はじめに

60歳定年後から収支が悪化? 浮かび上がった課題

そこで、相談者さんの現状のキャッシュフロー表(45歳から90歳まで)を、以下の前提条件のもと作成してみました(図表1)。

<キャッシュフロー作成前提条件>

・ご相談者(45歳);会社員、年収335万円、手取り年収267万円(可処分所得割合約79%)
・同居家族:母(70歳、90歳まで長生きすると仮定)
・金融資産:700万円

【収入】

・60歳定年後の年収200万円(手取り年収160万円で64歳まで嘱託社員として継続雇用)
・60歳の退職時に退職一時金として500万円
・65歳から老齢基礎年金+老齢厚生年金(年金額140万円)を受取る(年金試算シミュレーションを使用)
・母の年金収入5万円を家族の収入とする
・個人年金は、相談内容に書かれている通り
・がん保険、医療保険から、70歳時点で合計258万円の給付金

【支出】

・基本生活費:月額9万円(住居費、保険料除く)、60歳定年退職後は8割として計算
・住居:2020年は住居費月額3.2万円、2021年以降は、賃貸(家賃8万円)に転居
・医療費・介護費:母が85歳の時に要介護状態になると仮定。1年目100万円、2年目以降36万円(月額3万円)で、介護期間5年とする(※)。相談者自身も70歳以降、医療費として6万円(月額5000円)。※参考:生命保険文化センター「介護にはどれくらいの年数・費用がかかる?」
・保険料:月額2.7万円×12ヵ月=32.4万円として計算(個人年金の保険料は60歳まで月額5000円、医療保険とがん保険の保険料払い込みは終身として試算)
・その他:家電製品買い替え、旅行・レジャー費、毎月の生活費の補てんなど、年額25万円(ボーナス45万円-ボーナス時貯蓄20万円)、60歳定年退職後は8割として計算

図1

図表1の現状のキャッシュフローから気になる問題は大きく2つです。

(1)60歳定年退職後の収支が悪化する
(2)現状では、71歳以降、収支の赤字が続く

とくに、(1)については、相談者さんの場合、同居するお母さまの介護の時期と重なる前提条件のため、定年後、収入が減少した上に、介護費用などで支出がかさむと、なおさら家計は厳しく感じられるはずです。

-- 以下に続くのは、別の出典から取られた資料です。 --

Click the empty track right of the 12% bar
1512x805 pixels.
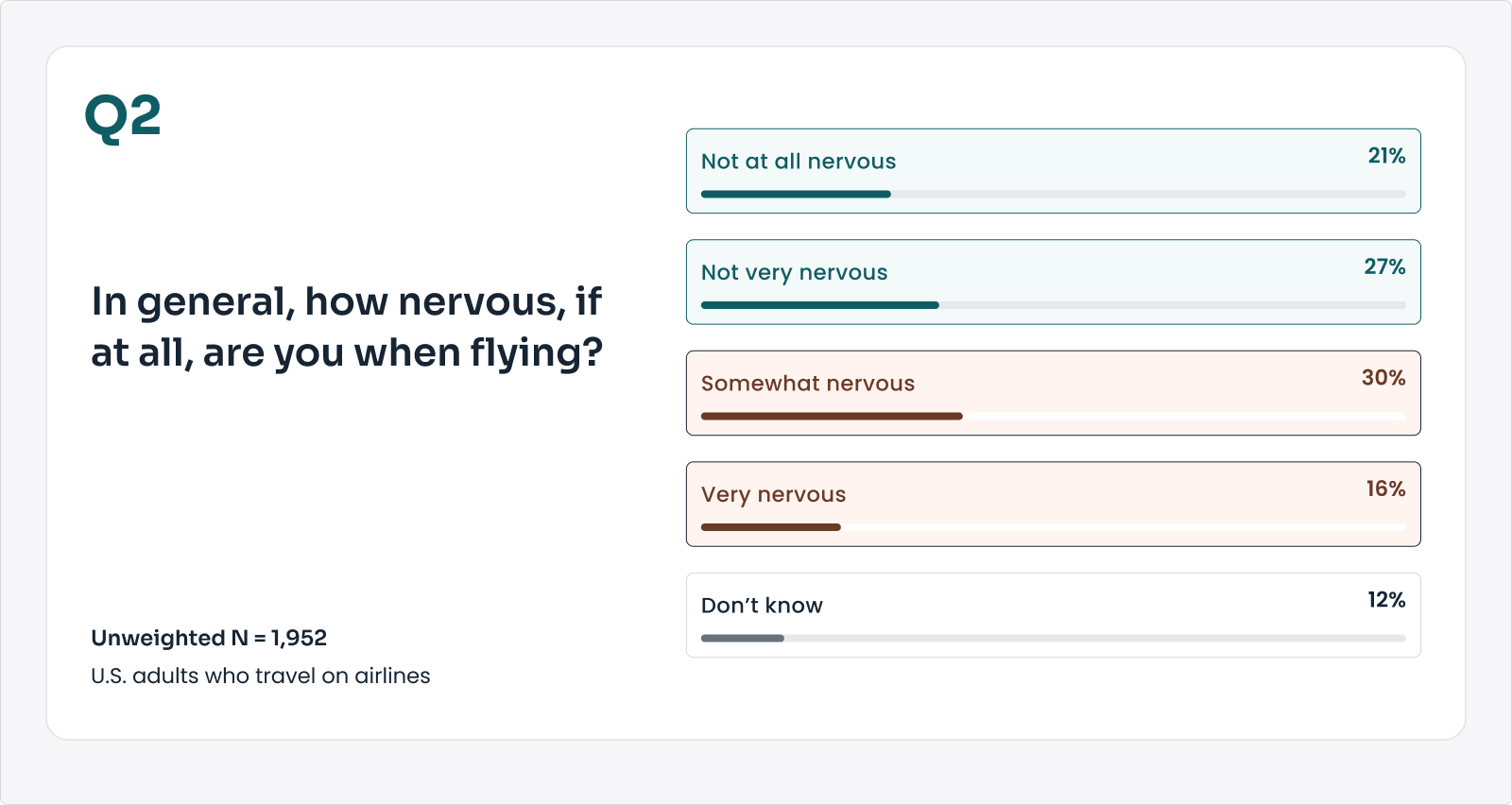point(1094,639)
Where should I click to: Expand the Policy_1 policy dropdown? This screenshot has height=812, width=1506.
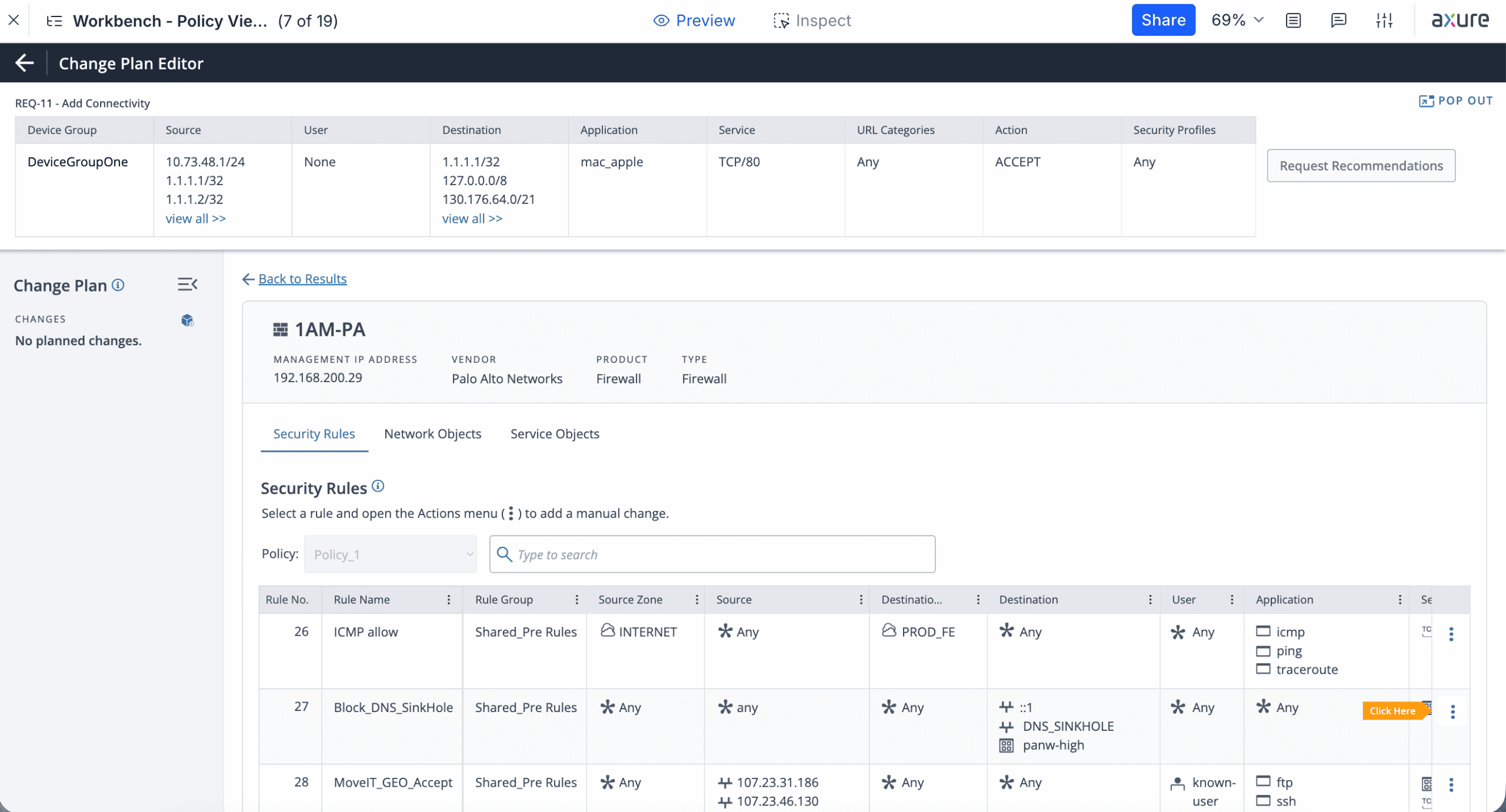coord(390,554)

しかし、これは、わざとそのような設定にしたわけではありません、女性の場合、80歳後半から要介護状態になる方が増えてくるのです。いくらお元気であっても、うっかり転倒して骨折。寝たきり状態から一気に認知症を発症するケースもあります。一定の年齢になれば、「いずれそのうち」と備えておいた方がよいということです。

また、来年を目安にマンションを売却予定ですが、売却益などは試算に反映させていません。仮に、ある程度の売却益が得られた場合、資産寿命は多少延びるはずです。